Trump Cracks Down On Anti-racism Training As 'Propaganda'
US President Donald Trump has ordered government agencies to end anti-racism training sessions for federal employees on the grounds they amount to "divisive, un-American propaganda."
The order comes as Trump works to appeal to his white, blue-collar base while fighting an uphill battle for reelection amid a fraught national reckoning over racial injustice in policing and other walks of life.
In a memorandum, the White House Office of Management and Budget cited unspecified reports that "employees across the Executive Branch have been required to attend trainings where they are told that 'virtually all White people contribute to racism' or where they are required to say that they 'benefit from racism.'"
It added: "According to press reports, in some cases these trainings have further claimed that there is racism embedded in the belief that America is the land of opportunity or the belief that the most qualified person should receive a job."
"The President has directed me to ensure that Federal agencies cease and desist from using taxpayer dollars to fund these divisive, un-American propaganda training sessions," wrote the office's director, Russell Vought.
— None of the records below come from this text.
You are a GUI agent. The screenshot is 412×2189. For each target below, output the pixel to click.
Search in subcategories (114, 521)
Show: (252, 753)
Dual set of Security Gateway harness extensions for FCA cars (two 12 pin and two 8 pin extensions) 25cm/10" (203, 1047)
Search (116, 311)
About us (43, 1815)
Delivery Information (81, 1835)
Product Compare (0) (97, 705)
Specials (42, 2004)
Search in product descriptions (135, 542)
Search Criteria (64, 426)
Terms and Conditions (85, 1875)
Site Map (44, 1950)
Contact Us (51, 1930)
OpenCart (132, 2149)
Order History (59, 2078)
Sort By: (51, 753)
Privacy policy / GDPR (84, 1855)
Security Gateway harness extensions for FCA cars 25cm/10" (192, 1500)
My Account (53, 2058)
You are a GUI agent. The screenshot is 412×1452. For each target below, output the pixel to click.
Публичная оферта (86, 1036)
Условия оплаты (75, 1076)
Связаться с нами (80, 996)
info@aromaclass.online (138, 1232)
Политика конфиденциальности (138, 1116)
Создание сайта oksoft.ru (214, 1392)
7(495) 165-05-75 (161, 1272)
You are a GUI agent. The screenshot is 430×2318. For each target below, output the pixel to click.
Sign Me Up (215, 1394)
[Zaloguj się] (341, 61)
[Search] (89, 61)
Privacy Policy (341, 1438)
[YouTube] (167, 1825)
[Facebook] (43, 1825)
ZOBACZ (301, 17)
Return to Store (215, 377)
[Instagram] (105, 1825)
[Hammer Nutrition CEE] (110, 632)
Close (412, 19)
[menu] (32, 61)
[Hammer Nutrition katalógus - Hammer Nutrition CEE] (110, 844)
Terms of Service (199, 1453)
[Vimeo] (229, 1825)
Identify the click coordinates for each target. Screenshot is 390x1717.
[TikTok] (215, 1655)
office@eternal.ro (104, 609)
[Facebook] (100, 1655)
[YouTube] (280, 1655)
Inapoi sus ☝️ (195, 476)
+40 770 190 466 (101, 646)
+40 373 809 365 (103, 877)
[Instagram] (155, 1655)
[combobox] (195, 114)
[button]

He directed agencies to "identify all contracts or other agency spending related to any training on 'critical race theory,' 'white privilege,' or any other training or propaganda effort that teaches or suggests either (1) that the United States is an inherently racist or evil country or (2) that any race or ethnicity is inherently racist or evil."
"The divisive, false, and demeaning propaganda of the critical race theory movement is contrary to all we stand for as Americans and should have no place in the Federal government," the memo added.
Trump doubled down on Saturday morning, firing off more than 20 tweets and retweets on the subject -- including one calling critical race theory the "greatest threat to western civilization."
"Not any more!" Trump wrote.
Protests in major US cities erupted after the death of African American George Floyd in May at the hands of a white police officer in Minneapolis, and flared up again last month after another black man, Jacob Blake, was shot in the back by a white policeman in Kenosha, Wisconsin.
Trump -- who is pressing a tough law and order line in the run-up to November's elections -- has blasted such demonstrators as violent anarchists.
This week the US president visited Kenosha, but did not meet with the family of Blake, who has been left paralyzed from the waist down, instead meeting with law enforcement officials and viewing damage from protests triggered by the shooting.
Trump's election rival Joe Biden also visited Kenosha this week -- he talked to Blake by telephone and met in person with his family.